▸ EXERCISE GOAL
Pull every line holding the string "parasitarias" from the records below.
----- RAW DATA
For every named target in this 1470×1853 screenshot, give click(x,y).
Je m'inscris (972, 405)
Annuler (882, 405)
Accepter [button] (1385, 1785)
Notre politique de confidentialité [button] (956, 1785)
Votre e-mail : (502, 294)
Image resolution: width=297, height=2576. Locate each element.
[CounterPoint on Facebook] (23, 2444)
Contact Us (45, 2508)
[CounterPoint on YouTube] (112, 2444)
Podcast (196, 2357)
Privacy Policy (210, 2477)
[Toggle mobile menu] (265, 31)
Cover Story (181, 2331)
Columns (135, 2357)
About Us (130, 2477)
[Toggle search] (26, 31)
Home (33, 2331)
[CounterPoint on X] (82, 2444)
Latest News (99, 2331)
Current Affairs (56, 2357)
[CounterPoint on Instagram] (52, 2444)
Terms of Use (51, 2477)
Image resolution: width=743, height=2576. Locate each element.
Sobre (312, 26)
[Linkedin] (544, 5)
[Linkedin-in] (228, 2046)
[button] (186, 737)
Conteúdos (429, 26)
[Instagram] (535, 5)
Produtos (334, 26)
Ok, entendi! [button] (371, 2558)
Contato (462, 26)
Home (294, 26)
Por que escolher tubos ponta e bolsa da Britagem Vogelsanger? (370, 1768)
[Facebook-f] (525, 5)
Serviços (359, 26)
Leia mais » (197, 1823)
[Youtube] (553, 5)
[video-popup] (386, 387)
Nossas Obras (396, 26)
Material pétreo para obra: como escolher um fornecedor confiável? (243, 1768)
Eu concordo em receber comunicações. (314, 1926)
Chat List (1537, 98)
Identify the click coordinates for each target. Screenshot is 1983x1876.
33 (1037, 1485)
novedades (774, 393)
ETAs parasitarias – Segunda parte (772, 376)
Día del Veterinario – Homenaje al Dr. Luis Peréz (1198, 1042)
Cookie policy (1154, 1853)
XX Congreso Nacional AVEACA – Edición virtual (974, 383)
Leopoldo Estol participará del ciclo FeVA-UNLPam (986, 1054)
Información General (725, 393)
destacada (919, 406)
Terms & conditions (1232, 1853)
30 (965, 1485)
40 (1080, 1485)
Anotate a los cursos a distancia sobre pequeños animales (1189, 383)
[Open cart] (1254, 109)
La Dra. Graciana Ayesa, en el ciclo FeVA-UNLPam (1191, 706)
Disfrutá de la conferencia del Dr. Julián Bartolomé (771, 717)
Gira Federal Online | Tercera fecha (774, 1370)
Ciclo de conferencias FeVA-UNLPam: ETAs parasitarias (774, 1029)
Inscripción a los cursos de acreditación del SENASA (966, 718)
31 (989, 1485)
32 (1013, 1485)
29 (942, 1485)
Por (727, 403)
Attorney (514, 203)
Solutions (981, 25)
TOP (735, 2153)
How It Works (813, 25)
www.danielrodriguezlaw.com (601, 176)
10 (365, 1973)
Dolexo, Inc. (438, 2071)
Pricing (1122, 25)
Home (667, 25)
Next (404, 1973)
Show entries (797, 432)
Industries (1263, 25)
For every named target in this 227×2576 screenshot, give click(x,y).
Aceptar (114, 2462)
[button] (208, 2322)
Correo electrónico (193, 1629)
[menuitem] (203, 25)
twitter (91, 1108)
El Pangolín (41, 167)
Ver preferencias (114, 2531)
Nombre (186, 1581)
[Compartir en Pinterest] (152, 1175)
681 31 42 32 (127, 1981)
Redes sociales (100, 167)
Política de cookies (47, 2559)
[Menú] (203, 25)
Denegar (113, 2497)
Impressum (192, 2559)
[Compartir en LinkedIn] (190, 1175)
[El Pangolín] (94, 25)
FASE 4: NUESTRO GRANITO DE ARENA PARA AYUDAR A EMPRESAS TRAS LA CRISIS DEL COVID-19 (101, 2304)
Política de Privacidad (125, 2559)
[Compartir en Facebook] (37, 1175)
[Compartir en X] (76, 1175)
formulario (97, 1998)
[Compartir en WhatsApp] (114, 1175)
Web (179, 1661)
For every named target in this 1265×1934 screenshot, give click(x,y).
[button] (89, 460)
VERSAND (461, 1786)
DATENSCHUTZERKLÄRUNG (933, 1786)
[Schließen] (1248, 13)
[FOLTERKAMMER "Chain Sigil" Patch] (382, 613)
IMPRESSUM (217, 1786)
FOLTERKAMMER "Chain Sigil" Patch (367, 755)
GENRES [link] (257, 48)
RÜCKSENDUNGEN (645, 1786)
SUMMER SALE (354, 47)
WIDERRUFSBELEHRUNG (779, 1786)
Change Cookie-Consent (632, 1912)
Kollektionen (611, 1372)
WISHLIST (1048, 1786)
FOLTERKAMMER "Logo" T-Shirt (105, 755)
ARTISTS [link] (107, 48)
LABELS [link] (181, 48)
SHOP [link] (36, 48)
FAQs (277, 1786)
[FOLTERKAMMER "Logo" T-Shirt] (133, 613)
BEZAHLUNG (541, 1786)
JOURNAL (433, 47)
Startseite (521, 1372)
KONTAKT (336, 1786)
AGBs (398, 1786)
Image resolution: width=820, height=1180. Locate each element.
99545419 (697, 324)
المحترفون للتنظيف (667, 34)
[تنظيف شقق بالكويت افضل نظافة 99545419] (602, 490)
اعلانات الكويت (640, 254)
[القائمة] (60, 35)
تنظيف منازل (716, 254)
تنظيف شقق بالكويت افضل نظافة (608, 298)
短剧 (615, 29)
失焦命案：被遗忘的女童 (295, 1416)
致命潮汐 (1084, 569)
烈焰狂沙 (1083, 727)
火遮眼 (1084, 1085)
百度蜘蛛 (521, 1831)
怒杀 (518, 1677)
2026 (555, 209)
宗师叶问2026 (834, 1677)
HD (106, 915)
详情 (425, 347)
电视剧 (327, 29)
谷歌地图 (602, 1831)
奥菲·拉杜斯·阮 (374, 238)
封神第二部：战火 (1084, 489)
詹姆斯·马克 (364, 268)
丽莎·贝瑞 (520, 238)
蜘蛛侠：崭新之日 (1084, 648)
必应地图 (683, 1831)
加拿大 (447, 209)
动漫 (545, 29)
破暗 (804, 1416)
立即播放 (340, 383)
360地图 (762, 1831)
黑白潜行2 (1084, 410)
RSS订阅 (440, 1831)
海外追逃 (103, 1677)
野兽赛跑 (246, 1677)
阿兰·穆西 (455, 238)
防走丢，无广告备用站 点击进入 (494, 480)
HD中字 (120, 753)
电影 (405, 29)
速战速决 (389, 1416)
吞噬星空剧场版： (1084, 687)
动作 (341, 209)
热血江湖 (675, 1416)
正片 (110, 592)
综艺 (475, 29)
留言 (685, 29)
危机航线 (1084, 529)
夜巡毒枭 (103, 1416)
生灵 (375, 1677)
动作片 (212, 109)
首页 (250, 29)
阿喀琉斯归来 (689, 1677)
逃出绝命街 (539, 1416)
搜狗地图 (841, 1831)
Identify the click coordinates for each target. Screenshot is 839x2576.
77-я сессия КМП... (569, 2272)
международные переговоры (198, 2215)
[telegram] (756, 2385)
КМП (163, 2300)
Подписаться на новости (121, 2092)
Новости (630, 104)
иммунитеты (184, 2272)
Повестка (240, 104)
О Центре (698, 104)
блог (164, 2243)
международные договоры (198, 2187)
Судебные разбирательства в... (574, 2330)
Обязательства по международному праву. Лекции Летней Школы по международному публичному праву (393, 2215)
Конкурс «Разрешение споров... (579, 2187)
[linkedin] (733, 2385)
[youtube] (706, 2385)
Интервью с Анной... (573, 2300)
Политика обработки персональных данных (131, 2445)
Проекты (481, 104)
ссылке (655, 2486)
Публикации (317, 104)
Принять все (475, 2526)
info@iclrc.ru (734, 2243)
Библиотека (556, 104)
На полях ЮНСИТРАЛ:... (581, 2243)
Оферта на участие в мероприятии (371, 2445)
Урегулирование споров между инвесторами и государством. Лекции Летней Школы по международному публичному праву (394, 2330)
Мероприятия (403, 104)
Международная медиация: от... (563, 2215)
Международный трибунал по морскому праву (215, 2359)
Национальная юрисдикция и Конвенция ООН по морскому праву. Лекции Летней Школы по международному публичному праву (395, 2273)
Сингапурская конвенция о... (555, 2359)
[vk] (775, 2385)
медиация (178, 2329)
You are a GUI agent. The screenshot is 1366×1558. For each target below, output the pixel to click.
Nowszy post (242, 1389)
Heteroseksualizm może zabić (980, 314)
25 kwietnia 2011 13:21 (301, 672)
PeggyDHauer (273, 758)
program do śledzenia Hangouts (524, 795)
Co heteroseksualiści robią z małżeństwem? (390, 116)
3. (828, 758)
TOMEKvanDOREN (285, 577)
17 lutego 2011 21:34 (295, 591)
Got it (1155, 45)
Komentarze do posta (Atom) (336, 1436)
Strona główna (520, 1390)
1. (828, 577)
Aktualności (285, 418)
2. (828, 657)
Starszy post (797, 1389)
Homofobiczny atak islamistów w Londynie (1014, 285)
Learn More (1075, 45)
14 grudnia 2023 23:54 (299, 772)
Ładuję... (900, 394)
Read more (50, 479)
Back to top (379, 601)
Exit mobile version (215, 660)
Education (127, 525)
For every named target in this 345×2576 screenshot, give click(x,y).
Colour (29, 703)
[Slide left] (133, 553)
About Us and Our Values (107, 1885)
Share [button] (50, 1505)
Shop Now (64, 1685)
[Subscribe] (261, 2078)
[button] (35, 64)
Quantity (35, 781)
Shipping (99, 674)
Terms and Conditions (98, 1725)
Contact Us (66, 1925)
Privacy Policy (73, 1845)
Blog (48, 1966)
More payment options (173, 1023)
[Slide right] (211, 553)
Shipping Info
----------
▸ TASK OUTPUT
ETAs parasitarias – Segunda parte (772, 376)
Ciclo de conferencias FeVA-UNLPam: ETAs parasitarias (774, 1029)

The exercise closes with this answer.